**TAREFAS A REALIZAR**
A. Transcreva, do texto sobre o abastecimento em São Gabriel da Cachoeira, o trecho que se inicia com as palavras "O Ministério Público" e se encerra com "falta de mercadoria.".
B. Dê continuidade ao texto sobre o abastecimento em São Gabriel da Cachoeira a partir do ponto em que ele termina.

**TEXTO FORNECIDO**
--------
Alguns poços estão secando ou ficando com pouca água, gerando filas em alguns pontos.
O Ministério Público do Amazonas (MPAM) informou em seu site, em 6/11, que, por meio da Promotoria de Justiça de São Gabriel da Cachoeira, obteve decisão favorável na Justiça para garantir o fornecimento contínuo de água potável à população local, dando o prazo de um ano para as obras necessárias. Com a ausência da estrutura de saneamento básico, o abastecimento da região é feito por bicas e poços.
Nos mercados, é possível ver muitas prateleiras vazias. O comerciante Manoel Maurício tem um comércio no Centro da cidade, onde vende principalmente verduras, frutas e peixes. Ele precisou desligar as geladeiras e freezers por falta de mercadoria.
“Eu compro entre 200 e 300 volumes por semana, que chegam por balsa. Mas as balsas estão demorando muito e não dá para trazer legumes e frutas, que perdem rapidamente. Estou pegando cerca de 30 volumes por semana, que vem na lancha rápida. Chega uma pouco de tomate, que acaba em poucas horas”, relata.
--------
**DADOS REGISTRADOS**
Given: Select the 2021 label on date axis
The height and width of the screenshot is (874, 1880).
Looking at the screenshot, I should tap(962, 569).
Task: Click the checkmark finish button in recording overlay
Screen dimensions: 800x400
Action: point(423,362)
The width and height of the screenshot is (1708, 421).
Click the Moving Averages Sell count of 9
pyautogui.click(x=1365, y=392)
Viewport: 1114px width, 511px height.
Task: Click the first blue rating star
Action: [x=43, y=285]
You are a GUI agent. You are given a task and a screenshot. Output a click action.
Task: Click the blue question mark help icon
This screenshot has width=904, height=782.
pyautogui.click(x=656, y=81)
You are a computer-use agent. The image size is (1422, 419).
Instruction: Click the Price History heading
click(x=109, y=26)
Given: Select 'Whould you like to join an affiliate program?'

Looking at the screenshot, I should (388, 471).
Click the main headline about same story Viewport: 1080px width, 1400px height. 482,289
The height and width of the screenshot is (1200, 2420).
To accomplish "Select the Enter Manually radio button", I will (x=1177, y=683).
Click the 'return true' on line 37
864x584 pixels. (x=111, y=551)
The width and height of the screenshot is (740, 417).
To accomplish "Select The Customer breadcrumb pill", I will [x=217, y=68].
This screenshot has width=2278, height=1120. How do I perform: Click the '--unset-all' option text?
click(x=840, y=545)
--------
**RESPOSTAS POR TAREFA**
A.
O Ministério Público do Amazonas (MPAM) informou em seu site, em 6/11, que, por meio da Promotoria de Justiça de São Gabriel da Cachoeira, obteve decisão favorável na Justiça para garantir o fornecimento contínuo de água potável à população local, dando o prazo de um ano para as obras necessárias. Com a ausência da estrutura de saneamento básico, o abastecimento da região é feito por bicas e poços.
Nos mercados, é possível ver muitas prateleiras vazias. O comerciante Manoel Maurício tem um comércio no Centro da cidade, onde vende principalmente verduras, frutas e peixes. Ele precisou desligar as geladeiras e freezers por falta de mercadoria.

B.
A comerciante Lenira Reis, que tem um restaurante na cidade, diz que a questão do desabastecimento acontece todos os anos na época da seca. Ela se prepara, fazendo estoque de alguns alimentos.
Mas, em 2023, a estiagem se antecipou, o que a surpreendeu e impediu que ela reforçasse as compras. Agora, ela precisa se esforçar para encontrar ingredientes para fazer as refeições e manter os clientes. “Eu fico indo a vários lugares até comprar todos os ingredientes. Também modifico o cardápio. Já teve vez que eu saí para passear, encontrei algumas verduras, interrompi o passeio para fazer compras e voltar para casa”, relata.
Outros moradores da cidade apontam que esse é um problema crônico, ou seja, o desabastecimento se repete a cada ano, na estação seca. A situação pode se agravar dependendo da intensidade do período da estiagem. Dessa forma, a administração pública poderia se planejar para evitar o racionamento de energia e o desabastecimento de itens.
Em 19 de outubro, moradores chegaram a fazer um protesto em frente ao Fórum do município, onde estavam acontecendo reuniões do grupo de crise, exigindo transparência sobre as ações que estão sendo tomadas. Desde então, o grupo divulga boletins com a situação do abastecimento de energia.
El Niño
Conforme o Serviço Geológico do Brasil (SGB-CPRM) os fenômenos El Niño (aquecimento das águas superficiais do Oceano Pacífico) e aquecimento anômalo das águas superficiais do Atlântico Tropical Norte estão causando a redução das chuvas. O fenômeno vem sendo agravado pela emergência climática.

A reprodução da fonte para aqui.